## Work item
The lines from the start of the records through the one containing "Open the soft" are to be transcribed exactly, and nothing else.

Start of Block

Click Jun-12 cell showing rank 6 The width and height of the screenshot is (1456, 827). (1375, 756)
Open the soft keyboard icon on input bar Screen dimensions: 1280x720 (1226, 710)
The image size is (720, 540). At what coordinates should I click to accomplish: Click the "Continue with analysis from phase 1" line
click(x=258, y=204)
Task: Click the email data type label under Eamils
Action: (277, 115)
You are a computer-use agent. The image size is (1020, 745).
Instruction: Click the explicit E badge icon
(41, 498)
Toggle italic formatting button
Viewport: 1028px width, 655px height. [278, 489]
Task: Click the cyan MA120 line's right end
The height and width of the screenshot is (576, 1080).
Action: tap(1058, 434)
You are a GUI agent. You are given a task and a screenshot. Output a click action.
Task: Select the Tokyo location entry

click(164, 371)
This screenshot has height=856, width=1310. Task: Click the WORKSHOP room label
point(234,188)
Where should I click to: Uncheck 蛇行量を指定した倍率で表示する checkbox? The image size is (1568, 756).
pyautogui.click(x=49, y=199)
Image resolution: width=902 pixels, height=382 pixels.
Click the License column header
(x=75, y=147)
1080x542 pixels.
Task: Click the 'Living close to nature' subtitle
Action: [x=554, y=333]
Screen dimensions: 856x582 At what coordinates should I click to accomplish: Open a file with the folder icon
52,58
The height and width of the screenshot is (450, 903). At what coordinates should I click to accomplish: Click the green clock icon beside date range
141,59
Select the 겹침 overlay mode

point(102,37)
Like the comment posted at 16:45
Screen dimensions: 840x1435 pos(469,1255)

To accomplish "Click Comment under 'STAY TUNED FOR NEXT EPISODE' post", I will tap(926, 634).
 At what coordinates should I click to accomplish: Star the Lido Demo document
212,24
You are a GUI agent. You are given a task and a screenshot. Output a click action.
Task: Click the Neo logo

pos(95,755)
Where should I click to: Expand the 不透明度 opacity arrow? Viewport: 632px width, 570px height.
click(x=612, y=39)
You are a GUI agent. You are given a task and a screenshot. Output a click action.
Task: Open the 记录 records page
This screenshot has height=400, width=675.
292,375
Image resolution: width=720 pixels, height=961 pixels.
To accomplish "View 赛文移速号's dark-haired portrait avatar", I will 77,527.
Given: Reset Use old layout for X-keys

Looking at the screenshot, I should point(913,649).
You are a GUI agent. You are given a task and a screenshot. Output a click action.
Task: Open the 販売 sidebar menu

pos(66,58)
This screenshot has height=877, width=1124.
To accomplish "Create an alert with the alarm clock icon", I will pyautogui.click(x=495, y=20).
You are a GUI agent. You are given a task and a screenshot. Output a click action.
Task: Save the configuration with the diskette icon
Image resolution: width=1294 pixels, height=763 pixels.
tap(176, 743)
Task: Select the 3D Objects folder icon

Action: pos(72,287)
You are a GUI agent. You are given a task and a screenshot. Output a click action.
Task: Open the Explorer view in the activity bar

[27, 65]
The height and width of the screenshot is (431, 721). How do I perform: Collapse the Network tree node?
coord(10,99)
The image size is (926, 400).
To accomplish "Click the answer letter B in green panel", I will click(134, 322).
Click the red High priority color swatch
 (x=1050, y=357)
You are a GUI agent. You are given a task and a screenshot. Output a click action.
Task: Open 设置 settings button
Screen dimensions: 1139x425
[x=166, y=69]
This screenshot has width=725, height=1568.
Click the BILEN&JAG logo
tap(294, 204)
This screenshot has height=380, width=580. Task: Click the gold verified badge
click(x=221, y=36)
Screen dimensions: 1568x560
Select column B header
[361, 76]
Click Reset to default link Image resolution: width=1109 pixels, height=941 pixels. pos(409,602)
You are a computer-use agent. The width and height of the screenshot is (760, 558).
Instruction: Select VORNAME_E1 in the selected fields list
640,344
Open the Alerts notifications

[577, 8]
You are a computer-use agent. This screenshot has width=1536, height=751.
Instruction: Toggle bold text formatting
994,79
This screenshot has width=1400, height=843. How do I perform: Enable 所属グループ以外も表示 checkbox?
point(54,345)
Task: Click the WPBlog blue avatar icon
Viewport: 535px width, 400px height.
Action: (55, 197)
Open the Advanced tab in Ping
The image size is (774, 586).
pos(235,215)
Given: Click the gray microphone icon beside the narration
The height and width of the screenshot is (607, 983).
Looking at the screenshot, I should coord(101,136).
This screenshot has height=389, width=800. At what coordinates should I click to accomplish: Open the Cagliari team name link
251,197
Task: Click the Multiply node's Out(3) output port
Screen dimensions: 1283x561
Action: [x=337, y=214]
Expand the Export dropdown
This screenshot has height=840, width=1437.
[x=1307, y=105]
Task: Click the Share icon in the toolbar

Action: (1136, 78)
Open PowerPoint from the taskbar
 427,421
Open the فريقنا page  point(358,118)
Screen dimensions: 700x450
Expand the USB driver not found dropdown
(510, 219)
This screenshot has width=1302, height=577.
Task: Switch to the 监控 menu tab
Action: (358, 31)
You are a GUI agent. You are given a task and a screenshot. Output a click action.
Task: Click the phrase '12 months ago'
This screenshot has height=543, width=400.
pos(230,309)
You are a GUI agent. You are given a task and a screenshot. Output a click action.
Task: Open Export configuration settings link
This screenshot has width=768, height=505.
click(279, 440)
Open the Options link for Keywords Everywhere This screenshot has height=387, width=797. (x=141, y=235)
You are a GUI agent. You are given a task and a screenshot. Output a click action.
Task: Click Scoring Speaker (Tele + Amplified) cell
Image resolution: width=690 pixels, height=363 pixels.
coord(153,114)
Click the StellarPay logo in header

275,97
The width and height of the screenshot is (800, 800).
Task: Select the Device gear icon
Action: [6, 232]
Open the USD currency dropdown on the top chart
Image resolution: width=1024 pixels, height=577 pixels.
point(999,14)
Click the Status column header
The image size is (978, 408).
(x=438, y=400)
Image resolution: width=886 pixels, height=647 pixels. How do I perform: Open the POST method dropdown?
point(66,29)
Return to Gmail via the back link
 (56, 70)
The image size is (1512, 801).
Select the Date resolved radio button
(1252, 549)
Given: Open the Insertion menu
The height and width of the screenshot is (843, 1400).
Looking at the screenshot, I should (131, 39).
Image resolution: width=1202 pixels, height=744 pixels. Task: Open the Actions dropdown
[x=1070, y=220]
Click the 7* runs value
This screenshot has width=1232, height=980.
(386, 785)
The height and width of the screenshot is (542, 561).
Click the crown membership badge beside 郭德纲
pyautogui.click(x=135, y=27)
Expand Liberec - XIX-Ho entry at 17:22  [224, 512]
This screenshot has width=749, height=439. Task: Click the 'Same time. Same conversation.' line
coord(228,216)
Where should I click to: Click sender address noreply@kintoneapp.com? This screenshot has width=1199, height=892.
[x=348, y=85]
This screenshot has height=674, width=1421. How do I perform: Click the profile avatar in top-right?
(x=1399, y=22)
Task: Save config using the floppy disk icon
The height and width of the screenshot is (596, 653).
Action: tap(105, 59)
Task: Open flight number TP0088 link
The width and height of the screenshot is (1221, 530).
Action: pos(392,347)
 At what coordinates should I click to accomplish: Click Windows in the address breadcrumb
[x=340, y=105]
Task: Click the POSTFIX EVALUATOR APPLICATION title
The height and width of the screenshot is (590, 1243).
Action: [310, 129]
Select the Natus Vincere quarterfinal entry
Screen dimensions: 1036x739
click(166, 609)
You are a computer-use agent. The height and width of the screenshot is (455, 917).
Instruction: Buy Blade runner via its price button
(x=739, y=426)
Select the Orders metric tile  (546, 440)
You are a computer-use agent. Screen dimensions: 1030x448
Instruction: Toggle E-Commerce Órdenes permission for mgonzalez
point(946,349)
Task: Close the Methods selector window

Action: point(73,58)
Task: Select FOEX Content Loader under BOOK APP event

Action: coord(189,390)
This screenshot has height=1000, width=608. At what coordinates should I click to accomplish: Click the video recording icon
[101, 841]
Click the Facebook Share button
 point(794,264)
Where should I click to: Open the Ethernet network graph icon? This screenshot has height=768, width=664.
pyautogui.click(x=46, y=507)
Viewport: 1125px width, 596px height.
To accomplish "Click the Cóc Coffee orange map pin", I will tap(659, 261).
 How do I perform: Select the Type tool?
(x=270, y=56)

End of Block

## Response
Click Jun-12 cell showing rank 6 The width and height of the screenshot is (1456, 827). (1375, 756)
Open the soft keyboard icon on input bar Screen dimensions: 1280x720 (1226, 710)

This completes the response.